Auditor General Michael Pickup issued his 2018 performance audit report today, Dec 11. The report contains three chapters of audit results.
The auditor general expressed significant concerns about governance of Nova Scotia’s health sector in two of the three chapters. These concerns can threaten the efficiency and effectiveness of health care delivery to Nova Scotians. Oversight of key healthcare organizations by those responsible for it is the basis for strong performance.
Chapter one: Management and Oversight of Health Sector IT: This audit examined whether there is appropriate governance of information technology in the health care sector. The key conclusions are:
- the Department of Health and Wellness is not providing effective leadership and direction on IT in the health sector
- the four government organizations – Department of Health and Wellness, Department of Internal Services, Nova Scotia Health Authority and the IWK – responsible for information technology (IT) in the health sector have not formalized roles and accountabilities. Key agreements are not finalized, and an executive committee intended to oversee IT in the sector has never met
- the four organizations are also not adequately managing IT risks. Examples include: risk management frameworks that are completely missing or have significant gaps; relevant policies requiring monitoring of IT controls are not in place; and collective IT risk to the health sector is not adequately managed.
“Nova Scotians want health care that is secure and available at the best cost possible, said Mr. Pickup. “That is compromised when oversight of IT risks is not adequate. Given the importance of information technology in the provision of health care, I hope elected officials and all Nova Scotians will hold government accountable to fix the problems.”
Chapter two: IWK Financial Management Controls and Governance: This audit examined whether the IWK Health Centre board of directors and management were providing effective governance and oversight over financial management and controls. The key conclusions are:
- the IWK board and management did not effectively govern so as to require the development and operation of financial controls. Controls over the seven business processes examined, including procurement, payroll and human resources, were not effective
- significant transactions were often not appropriate, adequately supported, or properly authorized.

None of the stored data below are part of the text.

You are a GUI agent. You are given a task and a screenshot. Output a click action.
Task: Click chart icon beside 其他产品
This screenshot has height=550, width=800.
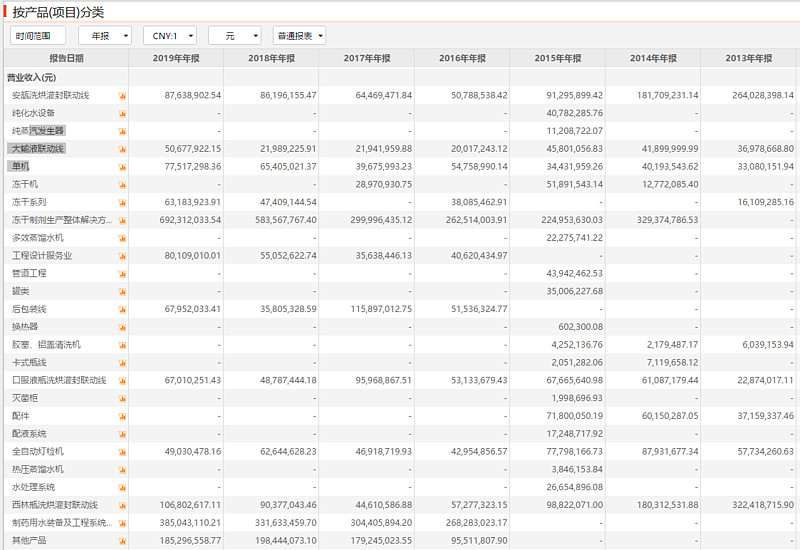(x=123, y=541)
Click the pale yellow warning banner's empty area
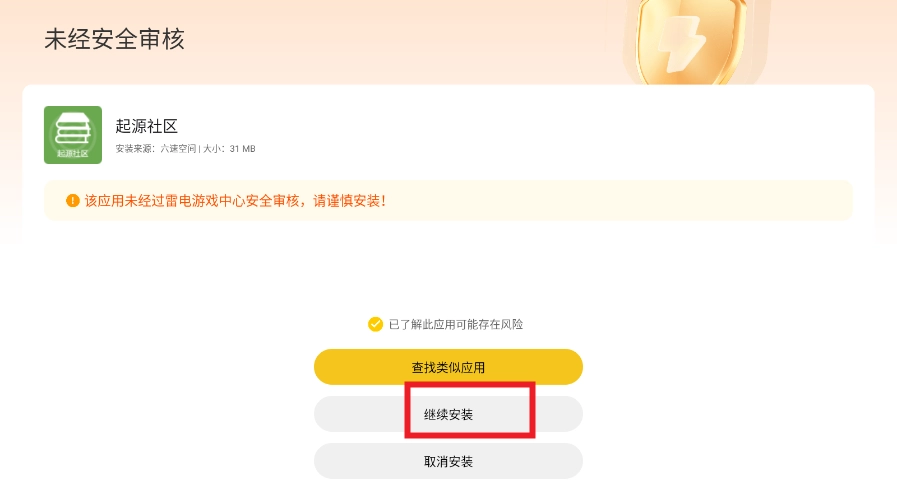Screen dimensions: 897x504 coord(620,201)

For example, almost half of the samples requiring approval had not been properly approved.
“I want to acknowledge the importance of the IWK to serving those who use its services. This report does not call into question the quality of the health care being provided,” said Mr. Pickup. “However, I was shocked to see the extent and severity of weakness in basic financial management controls at the IWK.”
The report places responsibility for the control weaknesses primarily on the IWK board of directors who did not create a culture that promoted accountability for the functioning of internal controls.
Chapter three: Workers’ Compensation Board Governance and Long-Term Sustainability: This audit examined governance practises and plans for long-term sustainability at the Workers’ Compensation Board. The key conclusions are:
- the board of directors has governance structures and processes in place to provide oversight and accountability in support of the achievement of the Workers’ Compensation Board’s goals and objectives, with minor improvements needed
- the Workers’ Compensation Board has a plan to become fully funded and has made continued progress in reducing the unfunded liability.
“The Workers’ Compensation Board’s funding strategy has allowed the board to move from roughly 40 per cent funded 20 years ago to nearly 90 per cent today. This has been a significant turn-around for an organization that faced serious issues from a financial perspective,” said Mr. Pickup.
The report contains a total of 19 recommendations from the three audits which have all been accepted by government.
The full report, along with a short summary and highlight video for each of the three chapters, is available at www.oag-ns.ca.